Passage shown -
Lowe made the comments in a speech titled, “The Labour Market and Monetary Policy,” delivered online to the Economic Society of Australia.
Lowe said that by mid-November, the total bond purchases by the RBA will have amounted to A$237 billion, representing a little more than 30% of Australian government bonds on issue and 15% of state of territory bonds.
“This represents a substantial and ongoing degree of support to the Australian economy. The adjustment in the rate of weekly purchases does not change this,” Lowe said.
Following the board meeting on Tuesday, the RBA announced it will buy bonds at the rate of A$4 billion a week, down from A$5 billion following the completion of round two of bond purchase program in September and until at least November 11. At the November board meeting, the RBA will review the size of bond purchases.
The bond-buying is helping the progress towards the RBA’s goals and hence it is being continued. But while making the decision the RBA would consider the effectiveness of the purchases, the decision of other central banks, and most importantly further progress towards its goal for inflation and employment.
Lowe said the RBA would end the bond purchases prior to any increase in the cash rate and reminded yet again that the condition for an increase in the cash rate depends on the data, not the date.

Exercise details - Can you return the part of the RBA bond-buying passage that begins at the words containing "Lowe said that" and stops after "of bond purchases."? Rely on the RBA bond-buying passage alone.

Dataset section -

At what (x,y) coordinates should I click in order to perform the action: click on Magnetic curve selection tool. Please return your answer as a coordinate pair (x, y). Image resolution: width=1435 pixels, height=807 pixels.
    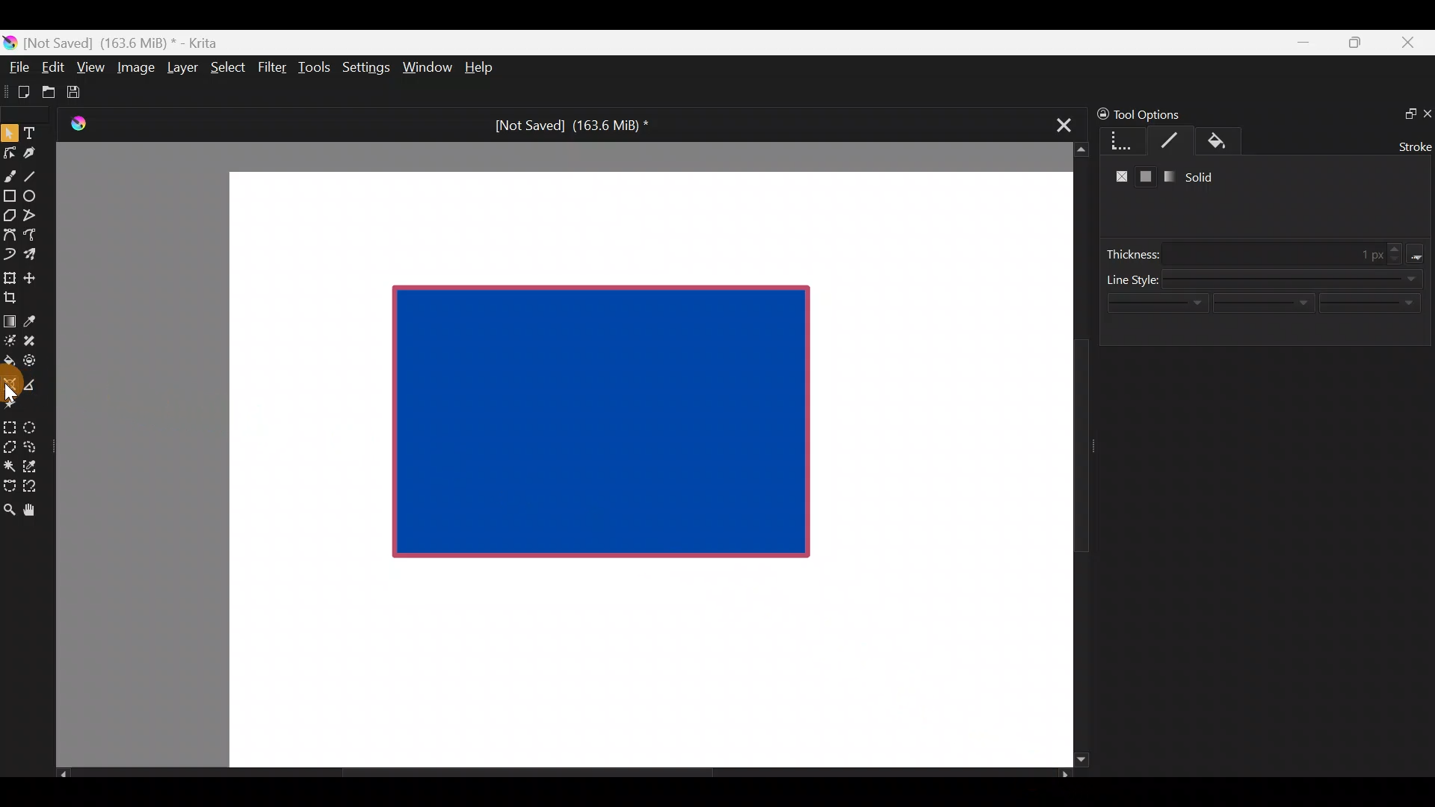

Output of the task -
Lowe said that by mid-November, the total bond purchases by the RBA will have amounted to A$237 billion, representing a little more than 30% of Australian government bonds on issue and 15% of state of territory bonds.
“This represents a substantial and ongoing degree of support to the Australian economy. The adjustment in the rate of weekly purchases does not change this,” Lowe said.
Following the board meeting on Tuesday, the RBA announced it will buy bonds at the rate of A$4 billion a week, down from A$5 billion following the completion of round two of bond purchase program in September and until at least November 11. At the November board meeting, the RBA will review the size of bond purchases.